Illinois Solar Companies Say They Are ‘Held Hostage’ by Statehouse Gridlock

2024-11-24 17:53:57 source: category:Invest

This article is the result of a partnership between Inside Climate News and the Chicago Sun-Times.

The number of rooftop solar installations in Illinois has plummeted, as state incentives for consumers have dried up amid a standoff in the Legislature over major energy legislation.

After a state incentive program ran out of money late last year, just 313 small rooftop solar projects were completed statewide in the three-month period ending June 30, compared with 2,908 a year earlier, Illinois Power Agency records show. Those numbers account for most of the rooftop solar projects done in Illinois.

The state program helped reduce the cost of adding solar to a home by thousands of dollars.

The funding problems also have idled hundreds of workers, hurting a fledgling, once fast-growing industry.

Unless legislators can send a fix to Illinois Gov.

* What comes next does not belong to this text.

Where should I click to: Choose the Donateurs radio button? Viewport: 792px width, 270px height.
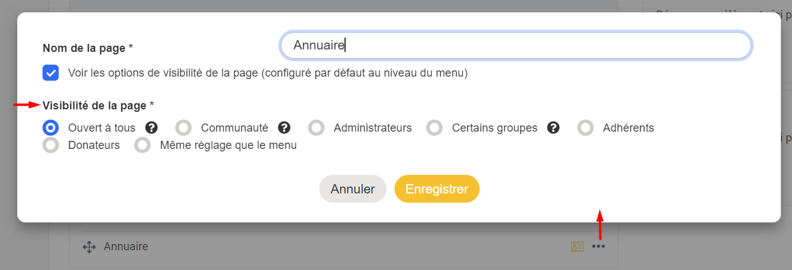51,146
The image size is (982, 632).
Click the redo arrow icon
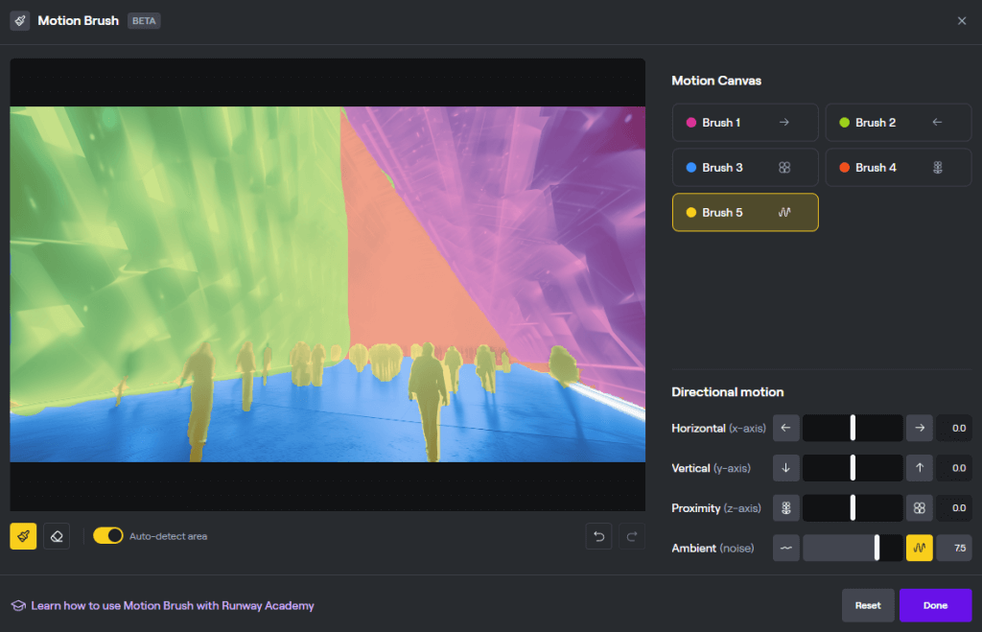(x=632, y=536)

J.B. Pritzker by the end of the month, solar business owners warn that the situation could get even worse.

“The story here is whether those Illinois legislators are going to choose the future or, frankly, choose the past,” said Josh Lutton, president of Certasun, a Chicago-area solar panel installer.

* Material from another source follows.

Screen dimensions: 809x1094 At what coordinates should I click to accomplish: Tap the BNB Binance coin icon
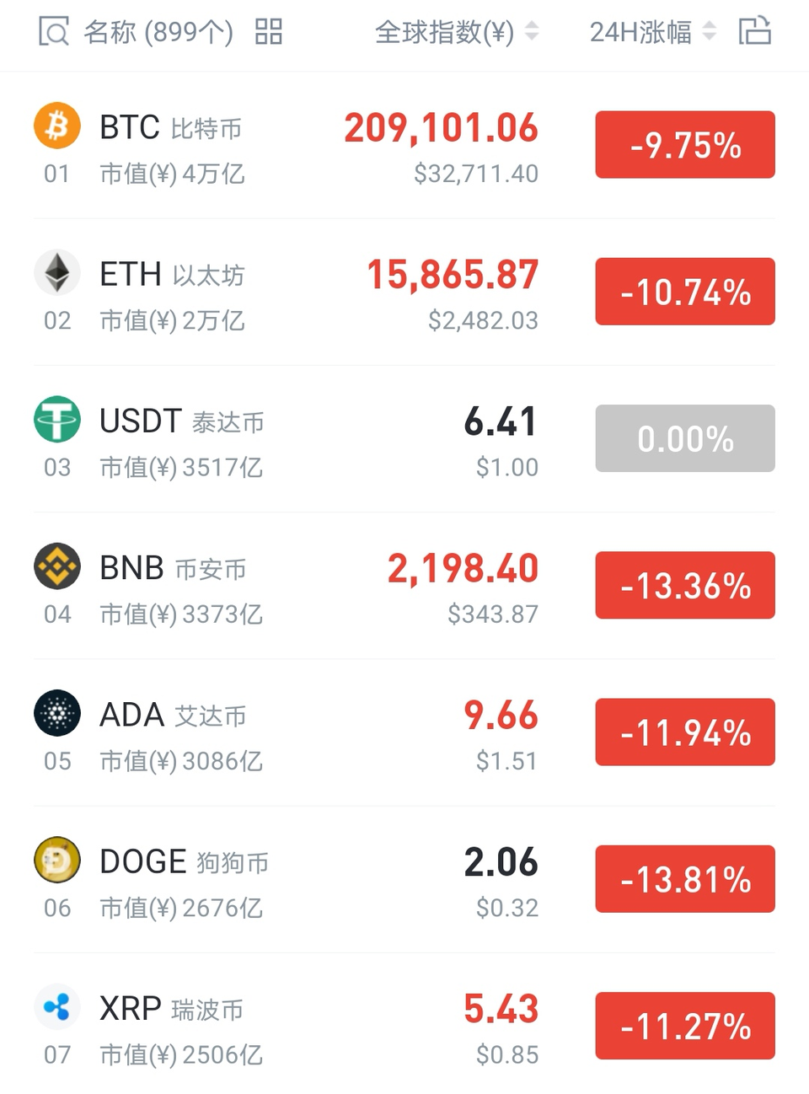[57, 566]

The number of Certasun’s solar installations this year is half what it was last year at this time, according to Lutton, who has furloughed dozens of workers as a result of the legislative stand-off.

Lawmakers agreed months ago on details of expanded state funding for solar power. But that plan is part of a broader energy bill that’s been held up by disagreements over state aid for three Exelon nuclear power plants and a proposed phasing out of coal and natural gas.

Saving the nuclear plants and thousands of jobs together has been the centerpiece of the legislation. Exelon threatened to close two nuclear plants—in Byron and Morris—this fall unless the energy bill gets passed this month.

Lisa Albrecht, owner of All Bright Solar in Chicago, warned lawmakers more than a year ago that, without a fix this year to continue the state incentives to buy and install solar panels, consumer demand would plunge.

“It’s been really challenging,” Albrecht said.

That drop in demand can be seen in the bottom line numbers of solar businesses. 

Michelle Knox, owner of WindSolarUSA, a renewable energy consultant and project manager in Springfield, said her business lost about $6,400 through mid-June, compared with a profit of about $34,000 at the same point last year.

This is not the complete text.